First stop: LOS ANGELES
Americans living in big towns like New York, L.A. or San Francisco are used to see their familiar surroundings, streets and buildings regularly in movies they watch.
If you are from another corner of the planet than the USA and you watch a movie once in a while, the world‘s oldest and revenue wise biggest film industry has probably also totally flooded your mind for ages.
So when you finally travel to the promised land, it all looks amazingly familiar even if you have never been there before. A particular feeling.
Game images can have the same effects to some. When passing in front of Muscle Beach Venice, Manga-Japan Fan Travel Companion pulled out his phone and showed me on-screen an image of a game that used exactly this surrounding that we saw a few meters in front of us.
All this to say that our first steps in the streets of L.A. felt like being in a movie or a game.
Apart from the amazing friendliness that hit us and which I mentioned in my last post, a few more things were startling:
- So many homeless persons – if you visit a third world or developing country like Brazil or India, you expect that sad picture. If you travel to richer countries for example in Europe, of course you see some people begging in the street. But to see in the “country of dreams come true” such big crowds of homeless like on Venice Beach was a real shock and very sad. Even more surprisingly a lot of them seemed very young and with serious psychological problems. The explanation I got from an American, who apparently had given the question a thought, was that a lot of these people might have been to war and having seen and lived a lot of awful things completely messed up their mind!
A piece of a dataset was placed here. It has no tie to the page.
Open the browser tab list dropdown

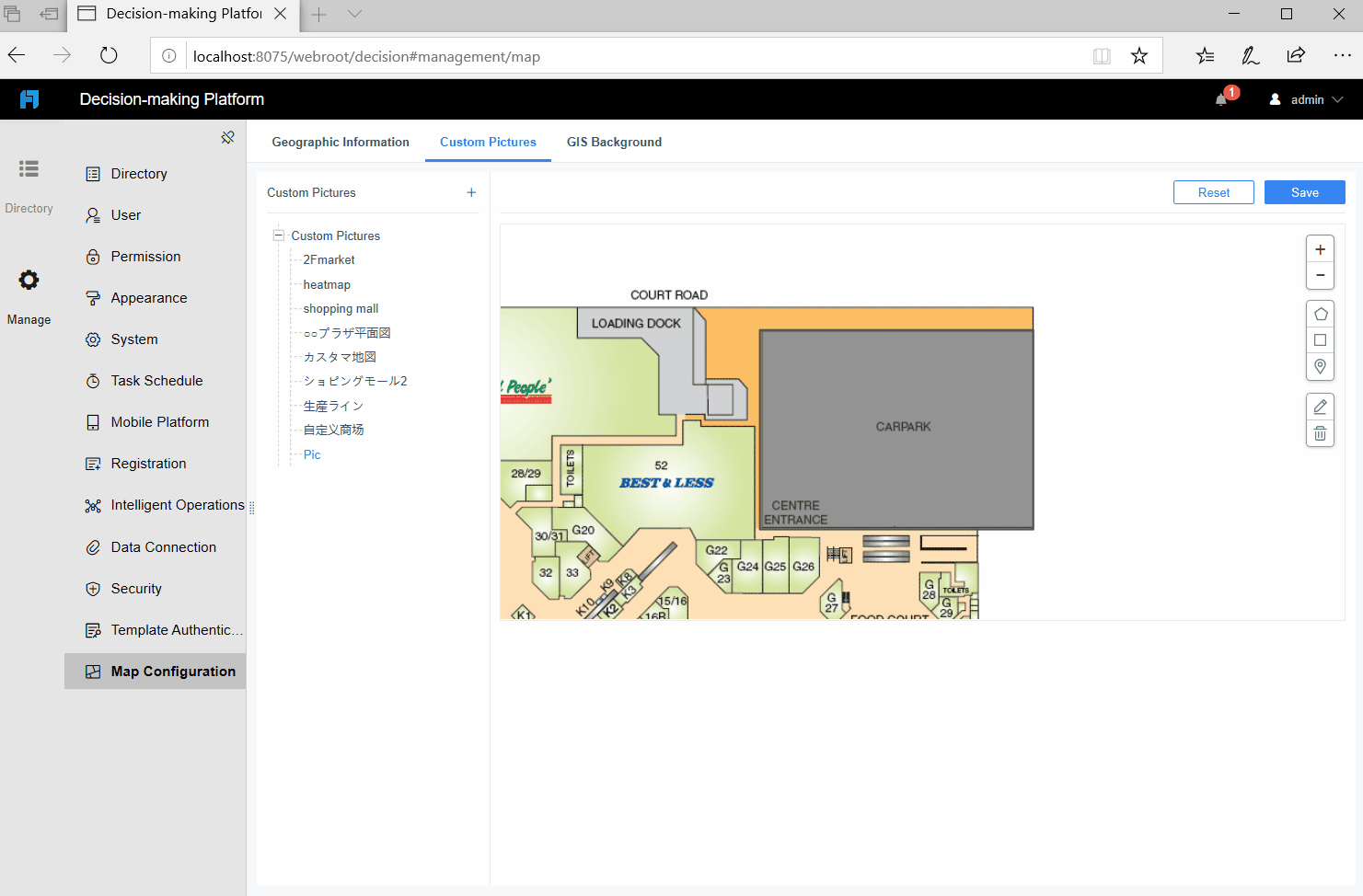pyautogui.click(x=355, y=15)
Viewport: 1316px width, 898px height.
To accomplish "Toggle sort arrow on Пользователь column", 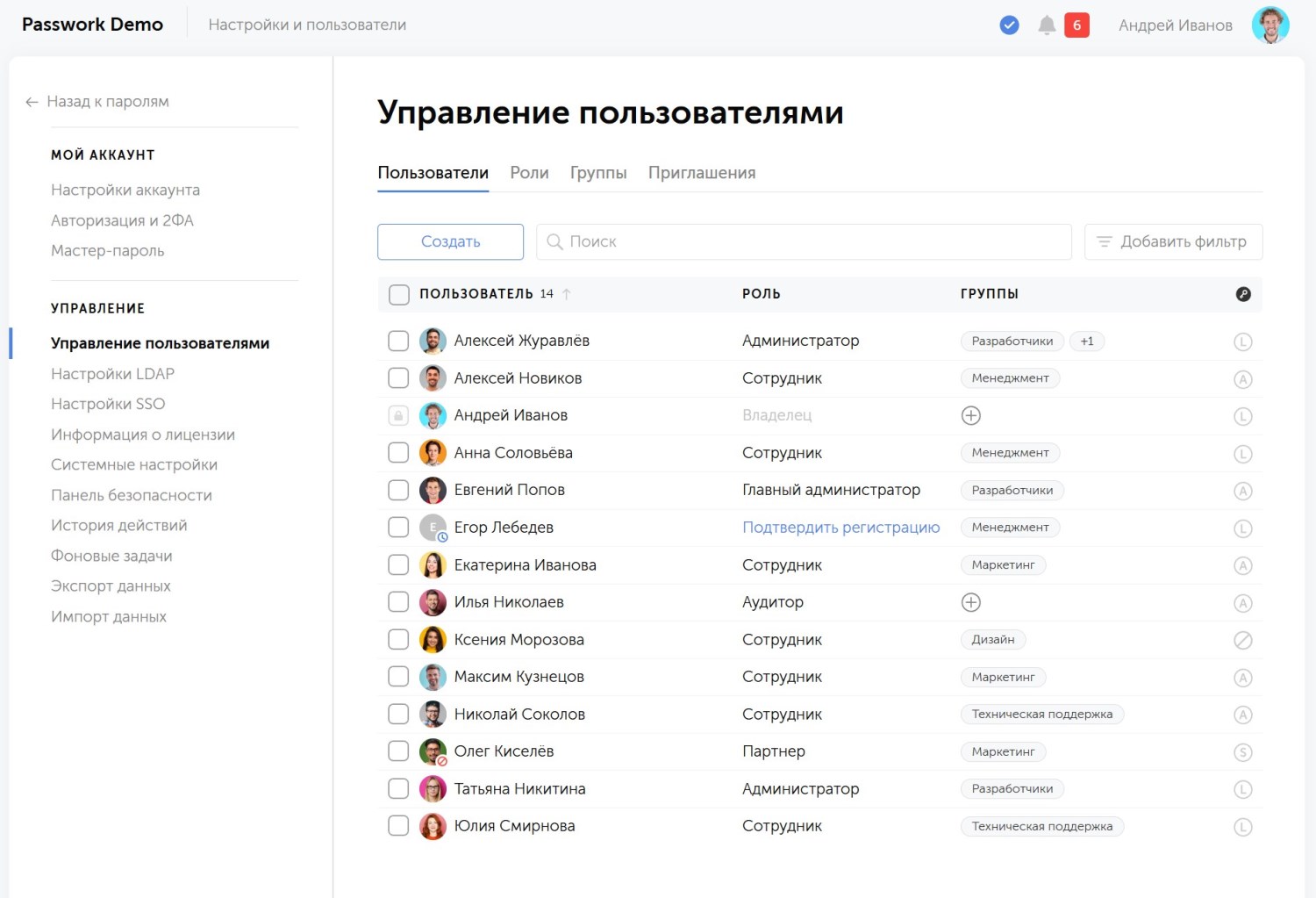I will pos(567,294).
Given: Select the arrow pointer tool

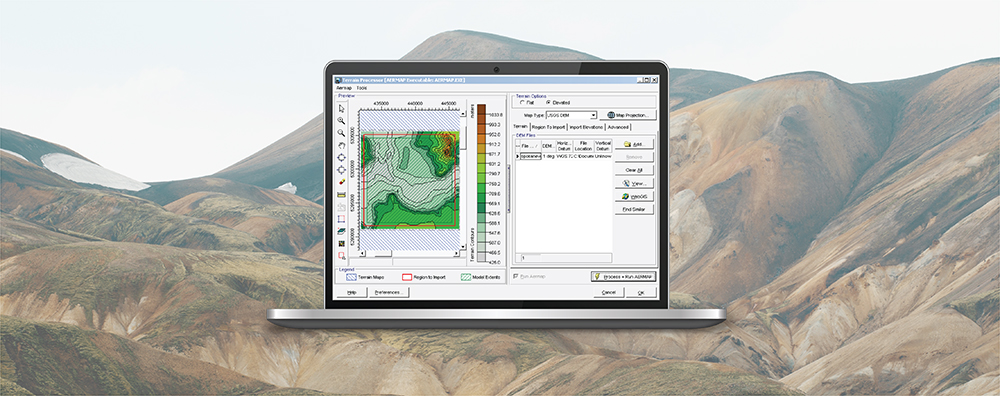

- The overweight present across all age classes – but when you see the sizes of cups and glasses served and the fact that you can get a refill on more, you understand better why some person are far from slim. Why would anybody say “no” to have, after the first liter of lemonade, another one for free. Particularly if you don’t have much money in general and several kids to feed, you better take anything you can get. In my humble opinion instead of passing ads for miracle diet remedies on TV why are they not replaced by praising the benefits of drinking a good glass of water when thirsty instead of soda. Or you take some decisions about the size of cups as did the mayor of New York.
- The taxes on every product you buy in shops and restaurants – I hate it. I want to see a price tag and want to pay what is written on it and not apply my math skills to know what I owe. Since I got back from the trip, I am all surprised to take an item to the cashier and he does not ask me a different amount from what was written on it.
We had only a few days in Los Angeles, definitely not enough to do all the things we intended to do, after all it was a holiday and not a marathon. L.A. is too wide-spread for my taste and driving in this city is a nightmare, but I was lucky that Music Fan Travel Companion proved once more that he is a cold headed driver.
We very much enjoyed the day at the Universal Studios, and an entire day is needed if you let the kid inside yourself have fun. Also don’t miss a ride with a beach cruiser on Venice Beach and if you are lucky you might see a seal if you go up to Santa Monica Pier. Hollywood Boulevard and Sunset Strip was not my cup of tea. We passed in front of Beverly Hills, but as none of the famous and beautiful had invited us, we thought that just watching their homes was a waste of time.
We instead enjoyed a sushi meal in Little Tokyo which was worth every of Manga/Japan Fan’s hard-earned dollars. Choosing and not missing the nicest looking Sushi on the revolving conveyor belt and try to be faster than our travel companions was fun.
When seeing all the Japanese looking persons going in and out of the big apartment building and all the Japanese grandmas doing their shopping with their wheeled shopping karts, you believe immediately that the largest Japanese-American population is living here.
We will have to come back to visit the Griffith Observatory, the Lake Shrine and go to a concert at WitZend, which all did not fit into our program anymore. I still regret to not have talked to the fit stretching lady on my pictures below. I realized a day after admiring her exercising that she holds a stand at Venice Beach saying: “911 was an inside job” and “What TV news won’t tell you”! The planned visit to the Fender Visitor Center in Corona and a few more things also had to be postponed to a later visit. We’ll be back!